Let’s talk about male infertility. India, especially, and even many other countries, people believe fertility is a woman’s prerogative. In fact, she’s blamed for it in case of a couple does not have a baby, but let me tell you. In 30% of cases, it’s a male, who’s responsible in 30%, it’s female. And in the rest, nothing really is wrong.
And yet they don’t have a pregnancy. So I let’s talk about the male part first. Now, a male, as I said, is born with a testis, which is a factory where the sperms are produced. Do you know why testies are hanging out? In the case of a male unlike ovaries, which are there inside the body, because testies require a temperature, which is lower.
So they require a cooler temperature inside the body. We know it’s 37 degrees centigrade, but outside, they are in a much cooler atmosphere. Yeah. And here is the point, which I would like to point even before I start my dialogue is that people who work in conditions, which are heat-related like smelting and welding and people who keep their laptop on their laps all the time, these are increasing the temperature of the testes and therefore are hampering the production of sperms.
So, let me tell you that males otherwise have sperm production from starting from puberty and throughout their life. It is never that they have no sperms, let us say, uh, there is something like called andropause, but it’s really not like menopause that zero. No. So where can where in the, let me tell you, first of the values, which are a little important, because these are WHO values, which probably all males should know is that there is something called a count in a, in a, in a male, which is, around 15 million.
Yes. There are millions of sperms and it requires just one sperm to fertilize an egg, but 15 million is the account that they take an average, leave it to the good count. So it is just to tell of people who are worrying and have got some of the tests done and they realize that they have said not 60 million or 120 million, but if they have anything above, 15 million is good enough.
Similarly, it should be a motile sperm that should be motile and nice progressive motility and a nice morphology. These are the three facts in a sperm that we see. Which calls for, uh, looking or not looking into. Now sperms are produced in the testes, as I said, and then they traveled through tracks like an epididymis with stores the sperms, and through a valve which travels the sperm and they’re joined by secretions from the seminal vesicles and the prostate, and all of them contribute to the sperm, in some or the other manner. In the end, it’s a nice, a head and a nice actively moving, long-tail sperm, which is a good looking sperm as we call it. Now, the male scan, have a problem, one, as I said, is in temperature and which could be, you know, only because of extrinsic, all varicose seal and you know, other condition shouldn’t, which increase the temperature of the testes and which can hamper the production.
Then they can have some kind of obstruction. You know, to the long tracks, they can get obstructed whether, because of infections or tuberculosis or any other reasons sometimes, you know, in children get, uh, operated for hernia and, uh, you know, they, their valves get, um, you know, they’ve, they’ve tied the valves somewhere and you’ll realize that you know, the sperms are not coming out in their jaculate. And it is only for all the males I would just request because males usually do not come out to get checked. That is one only one simple test semen analysis, and that clarifies a picture more or less on how we are going to look at the males.
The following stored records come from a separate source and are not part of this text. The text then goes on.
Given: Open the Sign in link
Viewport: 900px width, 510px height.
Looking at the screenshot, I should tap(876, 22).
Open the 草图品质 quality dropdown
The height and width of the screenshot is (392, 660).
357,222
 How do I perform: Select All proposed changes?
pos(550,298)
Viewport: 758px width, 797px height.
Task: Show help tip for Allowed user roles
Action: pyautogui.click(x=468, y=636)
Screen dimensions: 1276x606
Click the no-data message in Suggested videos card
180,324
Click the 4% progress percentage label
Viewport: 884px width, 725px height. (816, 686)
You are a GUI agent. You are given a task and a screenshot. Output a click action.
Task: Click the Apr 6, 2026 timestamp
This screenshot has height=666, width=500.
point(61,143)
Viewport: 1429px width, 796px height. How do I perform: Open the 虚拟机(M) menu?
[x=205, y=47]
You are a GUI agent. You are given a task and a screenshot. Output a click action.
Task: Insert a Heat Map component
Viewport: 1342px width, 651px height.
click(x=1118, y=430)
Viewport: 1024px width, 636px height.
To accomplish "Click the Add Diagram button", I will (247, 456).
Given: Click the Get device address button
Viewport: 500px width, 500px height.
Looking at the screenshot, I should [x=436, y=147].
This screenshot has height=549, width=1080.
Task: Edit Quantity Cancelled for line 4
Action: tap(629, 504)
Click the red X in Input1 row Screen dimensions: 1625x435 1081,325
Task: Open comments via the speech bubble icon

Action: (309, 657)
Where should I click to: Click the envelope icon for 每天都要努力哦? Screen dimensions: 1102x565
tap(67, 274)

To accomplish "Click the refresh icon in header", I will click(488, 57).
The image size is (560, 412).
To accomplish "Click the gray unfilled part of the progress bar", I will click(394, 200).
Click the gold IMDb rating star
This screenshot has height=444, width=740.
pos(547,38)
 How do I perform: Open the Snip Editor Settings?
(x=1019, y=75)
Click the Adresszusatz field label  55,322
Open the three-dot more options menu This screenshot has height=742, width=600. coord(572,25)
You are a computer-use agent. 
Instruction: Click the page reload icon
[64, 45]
So if you have a, you know, just get one semen analysis after two to three days of abstinence, uh, give a sample and ejaculation, uh, preferably in the lab where it’s going to get tested because within an hour it should reach the lab and the person should be looking at it.
So if, uh, uh, you give, uh, uh, sample in the lab and you look at coagulation and then liquefaction, the sperm should get liquefied and they should have enough sperm. And as I did say, the count, the motility, and the morphology are to be seen now, in case there is a problem. So we, in case the problem could be less count – that is oligospermia. It could be less, motile – it could be asthenospermia, or it could be a not good looking sperm that is not the normal morphology is called teratozoospermia.
So it could be oligospermia, asthenospermia, or teratozoospermia, as the language goes, and then we can correct all. The important is that you just have to find out what is the problem, and then you can correct it. Then, however, there are males who have zero sperms and what is called azoospermia and that is what is, what is worrisome. If you have no sperms yet, If the factory is producing sperms, we can get the sperms out from there. So you can still have an IVF Tesa baby, as we call it testicular sperm extraction, and yet have your own child, even when you have no sperm in the ejaculate.
So azoospermia could be obstructive or it could be non-obstructive. So an obstructive is for me, easy to. Diagnose easy to operate and easy to have your own baby. In non-obstructive azoospermia where there is no obstruction and the factory is not sure. So we still do a test. We make sure if we can get sperm from Tesa or peza or something mesa as you say microsa.
You know you open the testies, you look at microscopically at each tubule. Find out if we can still get a sperm, take that sperm out and then fertilize with the women’s egg, through an IVF procedure, and still, you get, uh, your own biological baby. Important is that you should know that you are important males are very, very important. Males have equal responsibility of giving a good pregnancy and that any structure that you may have, or any problem that you have is treatable.
I would just like to say that everything is treatable. You just have to reach the right doctor. Thank you!